Expert Interview: Phil Festa

Continuing with our expert interview series, we connected with Phil Festa.

Phil is Director of Non-Executive Engagement at Huntswood, the UK’s leading provider of specialist resourcing and consultancy in compliance, governance and complaints. Huntswood’s ambition is to maximise clients’ reputation by helping them adhere to good governance and regulatory compliance and thereby build trust and advocacy with their customers and regulators.

1) What are the big issues facing boards & non-executives?

Huntswood’s focus is on regulation and conduct risk in financial services, so the issues highlighted below relate to non-executive directors working in banks, building societies and mutuals, life & pension providers, general insurers, wealth & asset management and consumer credit.
With the Financial Conduct Authority (FCA) becoming more hands on and demanding than ever, the burden on non-execs has increased substantially. Increasingly, non-execs feel the need to be almost as well versed in the regulatory changes as their full-time executive colleagues. Here’s why:

Unpaid overtime
Most non-execs in financial services say the time required to do their roles is roughly double the number of days they are contracted for. And if there are regulatory issues affecting their sector of the industry (e.g.pension freedoms, senior managers regime etc.), their time commitment can increase dramatically.
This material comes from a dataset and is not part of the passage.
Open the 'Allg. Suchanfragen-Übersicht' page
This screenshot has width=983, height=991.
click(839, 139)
Guilty until proven innocent
Being a non-exec in financial services is an increasingly risky endeavour. As a result of the newly finalised Senior Managers Regime (SMR) rules, some non-execs will now be held individually accountable for regulatory breaches. This risk is magnified by the reverse burden of proof – effectively assuming that individuals are guilty unless they can prove themselves innocent. *Note: Since Phil’s interview took place, the Treasury has announced an u-turn on previous plans for senior management accountability based on ‘reverse burden of truth’.

‘Hot potato’ roles
Some roles have a greater regulatory burden than others. This means that those taking on the ‘chair’ roles –especially the chairs of the audit and risk committees – have to be particularly brave souls. In effect, two-tier boards are created, with some non-execs shouldering greater levels of risk and responsibility than others. Unless non-execs are reimbursed accordingly, these roles suddenly seem less appealing.

Reducing diversity
Rather than creating a more diverse board, the need to have a deeper regulatory understanding is having the reverse effect. Most non-execs weren’t attracted to their roles by a deep love for discussing the intricacies of regulation and yet as the business risks associated with increased regulation continue to mount, more and more boardroom time becomes dedicated to this topic. One non-executive new to the board of an international bank was surprised that in a three-hour board meeting, all but five minutes was devoted to discussing regulatory issues.

2) What are the desired skill sets for successful non-executives?

With financial services boards increasingly made up of like-minded, same-industry peers, topics on the agenda which should be discussed and reviewed, often progress unremarked and unchallenged. This means non-executives sometimes need to ask the ‘obvious’ questions – ‘why are we doing this? What are the benefits to our customers as well as the business and shareholders? What’s the level of risk involved?’ And dependent upon the answers they receive they need to persevere, possibly going into the business to test out theories and concerns with those working at the ‘sharp end’ or potentially seeking the advice of specialists outside the business.

3) What is your advice for new non-executives?

Being a non-executive director of a company is two-way street; not only should the firm ensure it’s bringing in the right person, the potential non-exec needs to ensure that s/he is a good ‘fit’ with the business they’re joining. New non-executives need to conduct extensive due diligence on the company with which they’re planning to work. They should be asking (and getting satisfactory answers) to the following questions:

What are your expectations of me?
Does this align with my skill set and experience?
How independent is independent?
How does the board respond to challenge?
What is the role of a non-executive director in this company?
How does the board measure the success of a non-exec’s input?
Who else is on the board?
What is the board’s breadth of experience and expertise?
What is the board’s risk appetite?
Are you comfortable with this?
What are the plans for growth, mergers and acquisitions, succession planning, digital?
What’s the culture of the organisation?
How does this manifest itself?
What challenges are likely to come from the regulator over the next 12 to 24 months?
In financial services the ‘hot’ topics are increased accountability, greater personal risk and a ‘more invasive and intrusive’ regulatory focus. Aspiring non-execs need to ask themselves the question – am I prepared totake this on?

And you, would you be able to answers these questions?